== Исходный текст ==

Жители Болоньи услыхали о нас и возмутились преступным к нам отношением. Когда болонцы возмущаются – это без последствий не проходит, о чем хорошо знают австрийцы. Папское правительство испугалось, и поэтому мне было разрешено войти в Болонью и вступить в переговоры с начальником папских швейцарцев, генералом Латуром. Когда генерал Латур появился на балконе своего дворца, болонцы стали кричать: «Наши братья войдут сюда, или вы полетите с этого балкона». Так вступил я в Болонью, восторженно приветствуемый ее великодушными жителями, которых я должен был успокаивать, так как они готовы были немедленно прогнать чужеземцев и предателей. Я условился с Латуром, что мы пройдем через Романью и Равенну и оттуда отплывем в Венецию. Затем я потребовал от него спешно оказать поддержку мантуанскому отряду, который вышел из Генуи, чтобы присоединиться к нам. Далее, в разговоре с Цукки я добился разрешения пополнить наши ряды добровольцами из Романьи; и маленький отряд вышел под началом капитана Баццани, моденца, чтобы соединиться с нами в Равенне.

Тут я в первый раз увидел в Болонье храброго Анджело Мазина[185]185
  Мазини, Анджело (1815–1849), по прозвищу – Мазина. Итальянский патриот, с юношеских лет участвовал в освободительном движении; с 1831 г. – в эмиграции; сражался в Испании против сторонников Дон Карлоса. В 1843 г. вернулся в Италию, где несколько раз подвергался аресту. Участвовал в освободительной войне 1848 г. Героически сражался в рядах Гарибальди при обороне Римской республики; был произведен в полковники. Убит у Виллы Корсини 3 июня 1849 г.


[Закрыть]
. Достаточно было увидеть его раз, чтобы начать уважать и любить. После отступления римской дивизии из Ломбардии, где он сражался как герой, Мазина оставался в Болонье или в ее окрестностях. Теперь он стоял во главе болонских простолюдинов, которые 8 августа героически освободили свой город от австрийцев. Он сдерживал безумное возбуждение этих людей, вызванное трусостью и предательством священников и отступников. В это же время Мазина, побуждаемый пламенной любовью к родине, собрал и организовал (частью на свои средства) кавалерийский отряд, который своей выправкой, прекрасной формой и мужеством мог возбудить зависть любой регулярной части. Пользуясь своим влиянием, Мазина то разжигал, то сдерживал страсти населения. Несомненно, он и падре Гавацци[186]186
  Гавацци, Алессандро (1809–1889) – священник, приобщившийся к патриотическому демократическому движению. Выступал с пламенными речами против тирании, папства и иностранного гнета. В период революции его выступления оказывали революционизирующее воздействие на народные массы. Был главным священником народной армии Римской республики в 1849 г.

===

● **Задания**
a. Кого, согласно отрывку о Болонье, произвели в полковники при обороне Римской республики?
b. Представьте записи между строками, содержащими «Open advanced audio properties gear icon» и «tap(309, 373)», включительно, в виде CSV с двумя столбцами «запрос» и «ответ»: по одной строке на каждый запрос, где его текст и ответ стоят каждый в отдельном поле в кавычках, а переносы строк заменены пробелами. Изображения в ответ не включайте.
Текст и записи никак не связаны между собой.

== Исходные записи ==

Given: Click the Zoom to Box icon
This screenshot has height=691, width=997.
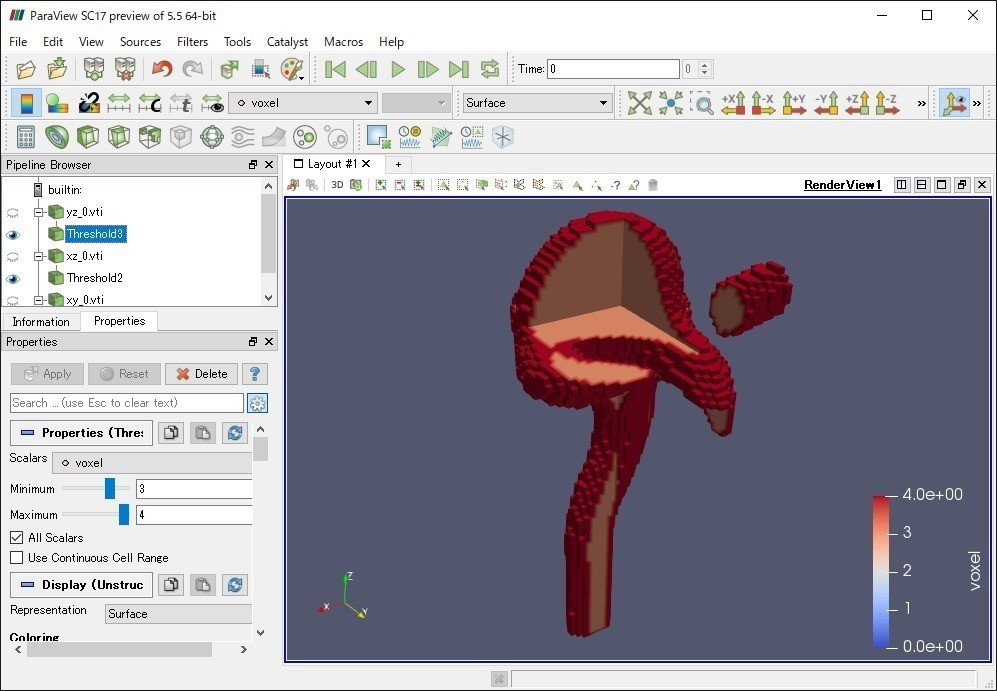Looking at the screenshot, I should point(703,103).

===
== Исходные записи ==

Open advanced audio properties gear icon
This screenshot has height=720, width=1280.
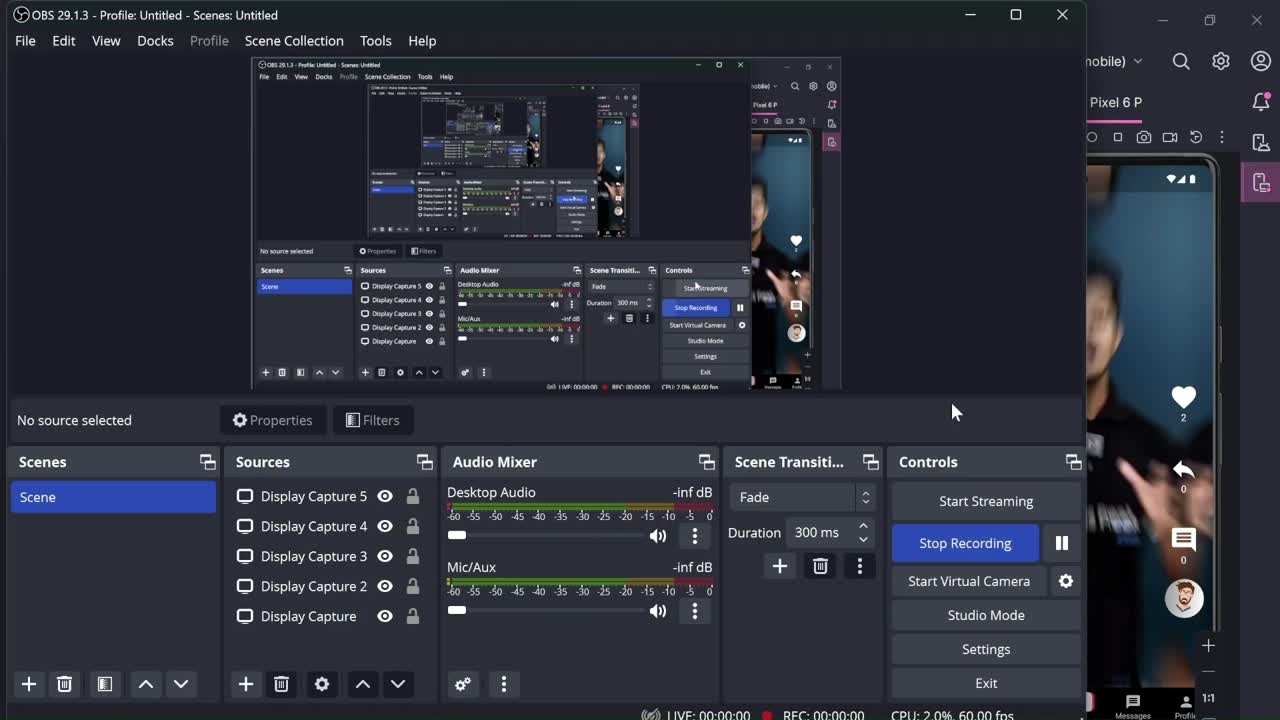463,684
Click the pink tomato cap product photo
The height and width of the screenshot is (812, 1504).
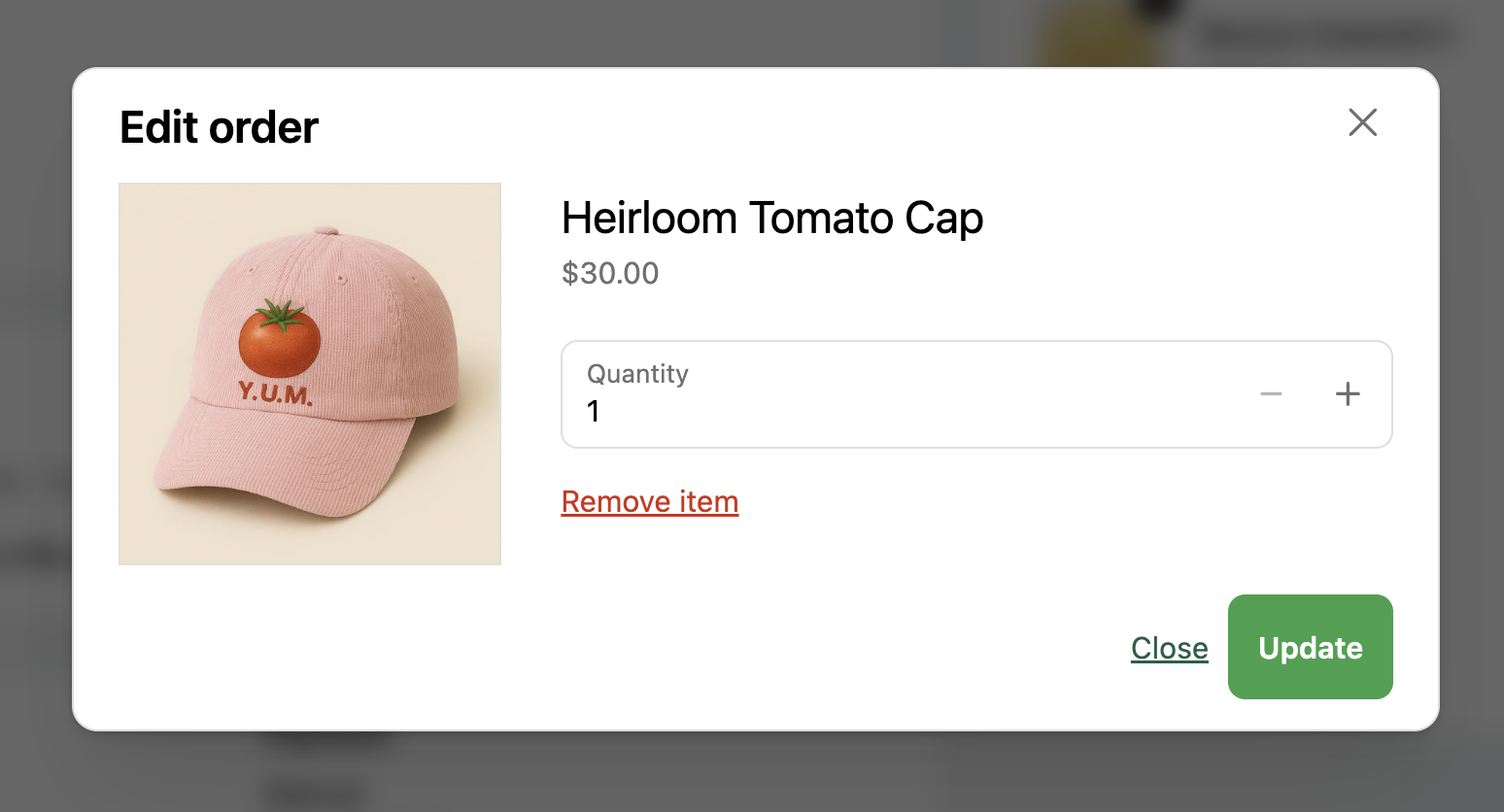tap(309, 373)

===

● **Ответы к заданиям**
a. Анджело Мазини по прозвищу Мазина.

b.
запрос,ответ
"Open advanced audio properties gear icon This screenshot has height=720, width=1280.","463,684"
"Click the pink tomato cap product photo The height and width of the screenshot is (812, 1504).","tap(309, 373)"